A sample Stakeholder Analysis (analysis of Stakeholders in a project) in the case of digital products should include the following:
- Owners and originators
- Product owners
- UX/UI specialists
- Legal department
- IT infrastructure providers
- External APIs or integrators
- Other service providers
External Stakeholders are individuals and entities that will be affected by the project, although they are not directly involved in its creation. The distance that separates them, the roles they play, and the influence, involvement, and interest they feel and manifest will vary.
By taking into account the criteria of strength of influence and the level and intensity of interest in the project, we can distinguish four types of Stakeholders.
Namely, those who have:
- A lot of influence and show little interest in the company or project
- Small influence and show strong interest in the company or project
- A lot of influence and show strong interest in the company or project
- Small influence and show little interest in the company or project.
What is Stakeholder Mapping?
Stakeholder Mapping is simultaneously a process and a tool for categorizing Stakeholders, identifying their relationships and the dependencies between them, and linking them into groups (e.g., with a similar power of influence). It allows us to determine what interests each group represents, their role in the organization, and their goals and expectations.
An important advantage of mapping is the ability to capture power relationships and their consequences in terms of accelerating or slowing down the development of a company.
The Stakeholder Map also helps to organize goals and methods. It is a very helpful tool, used in:
- Analysis of conditions, company dependencies
- Creation of strategy
- Discussion of choices.
We can distinguish four stages of the Mapping process:
- Identification stage: of people, institutions, and organizations
- Categorization stage: analysis of relations, interests, roles, positions, and resources of individual Stakeholders
- Mapping stage: visualization of relations and problems
- Prioritization stage: hierarchizing Stakeholders, their importance, role, issues, and goals.
The essence and most important issue in the Mapping process is the availability of information about Stakeholders and awareness of their goals and capabilities. The criteria adopted in the analysis process that establish the hierarchy and "reveal" relationships and dependencies are no less important.
It is worth remembering that a change in criteria will involve a change in the importance of a given Stakeholder to the company.

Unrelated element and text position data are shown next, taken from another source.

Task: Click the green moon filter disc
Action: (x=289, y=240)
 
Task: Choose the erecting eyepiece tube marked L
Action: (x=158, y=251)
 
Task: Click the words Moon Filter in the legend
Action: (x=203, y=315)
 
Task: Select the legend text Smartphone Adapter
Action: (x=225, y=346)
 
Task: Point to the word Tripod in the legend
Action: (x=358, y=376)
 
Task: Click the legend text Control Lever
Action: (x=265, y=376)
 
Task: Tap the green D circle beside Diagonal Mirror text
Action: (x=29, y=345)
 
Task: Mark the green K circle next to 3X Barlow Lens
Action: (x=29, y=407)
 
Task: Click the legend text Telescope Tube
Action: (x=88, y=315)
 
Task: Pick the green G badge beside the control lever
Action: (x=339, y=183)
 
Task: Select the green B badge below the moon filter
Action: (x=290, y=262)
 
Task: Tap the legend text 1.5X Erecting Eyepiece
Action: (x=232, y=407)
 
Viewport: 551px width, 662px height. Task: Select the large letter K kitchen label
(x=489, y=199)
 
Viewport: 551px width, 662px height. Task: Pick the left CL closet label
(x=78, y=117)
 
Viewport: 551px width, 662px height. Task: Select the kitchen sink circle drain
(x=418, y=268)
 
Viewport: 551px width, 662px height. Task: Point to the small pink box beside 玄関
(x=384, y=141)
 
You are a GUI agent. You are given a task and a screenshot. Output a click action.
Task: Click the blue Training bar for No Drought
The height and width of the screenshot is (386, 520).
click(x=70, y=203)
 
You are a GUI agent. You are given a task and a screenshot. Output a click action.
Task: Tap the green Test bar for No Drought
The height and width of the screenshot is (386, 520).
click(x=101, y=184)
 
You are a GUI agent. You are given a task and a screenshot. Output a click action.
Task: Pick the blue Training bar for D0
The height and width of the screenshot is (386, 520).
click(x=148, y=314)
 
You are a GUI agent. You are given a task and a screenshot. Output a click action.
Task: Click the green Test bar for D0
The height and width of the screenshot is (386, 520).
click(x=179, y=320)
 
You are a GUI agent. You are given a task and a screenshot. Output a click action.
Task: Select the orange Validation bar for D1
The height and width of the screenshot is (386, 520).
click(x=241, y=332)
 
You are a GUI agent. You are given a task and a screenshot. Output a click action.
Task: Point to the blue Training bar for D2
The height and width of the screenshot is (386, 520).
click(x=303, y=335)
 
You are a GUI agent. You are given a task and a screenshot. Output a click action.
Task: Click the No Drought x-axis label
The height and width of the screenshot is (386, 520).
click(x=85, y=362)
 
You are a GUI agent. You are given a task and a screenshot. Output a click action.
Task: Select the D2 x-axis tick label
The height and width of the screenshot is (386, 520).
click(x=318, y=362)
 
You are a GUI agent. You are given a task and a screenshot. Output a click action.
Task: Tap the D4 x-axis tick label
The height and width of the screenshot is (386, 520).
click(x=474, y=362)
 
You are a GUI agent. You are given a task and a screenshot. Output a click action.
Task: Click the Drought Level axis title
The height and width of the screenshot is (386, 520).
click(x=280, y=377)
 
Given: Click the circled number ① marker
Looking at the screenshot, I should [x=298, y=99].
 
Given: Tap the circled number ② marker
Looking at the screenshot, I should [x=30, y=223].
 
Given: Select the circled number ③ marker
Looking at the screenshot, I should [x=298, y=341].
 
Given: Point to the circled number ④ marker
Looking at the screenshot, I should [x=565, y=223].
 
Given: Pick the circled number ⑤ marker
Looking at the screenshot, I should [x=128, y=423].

How to create a Stakeholder Map?
As we mentioned above, the Stakeholder Map is created based on a list of Stakeholders, which is never a complete list. Each time, because of the specific goal, it will look slightly different.
Changing objectives, corporate strategies (internal changes), and market, political, macro, and micro-economic changes (external changes) can significantly modify it.
With an up-to-date list of Stakeholders, we can proceed to the stage of categorizing them, following specific criteria (e.g., power, interest). Having Stakeholders sorted by specific criteria and according to their importance in a given group, we can move on to creating communication strategies for each group.
Appropriate communication helps to increase Stakeholder engagement. Within the communication strategy, it is possible not only to develop the language of communication but also to differentiate Stakeholders by the criterion of accessibility and detail of the information provided to them.
Stakeholder Maps come in many variants. Hence, creating the Map based on relevant templates that fit the short-term goals is best.
The most popular variant is a matrix, in which Stakeholders are placed in one of four fields, determined by the intensity of a trait – influence and interest.
FAQ Stakeholder Map – Key Questions
When creating a Map, we should pay particular attention to the following questions and find the most detailed answers for them:
- Who has the most influence on the company or the project?
- On whom does the company or the project have the most significant impact?
- What resources, power, interest, and influence do the various Stakeholders have?
- What is the role of each Stakeholder?
- Which Stakeholder is the most emotionally involved?
- What motivates individual Stakeholders?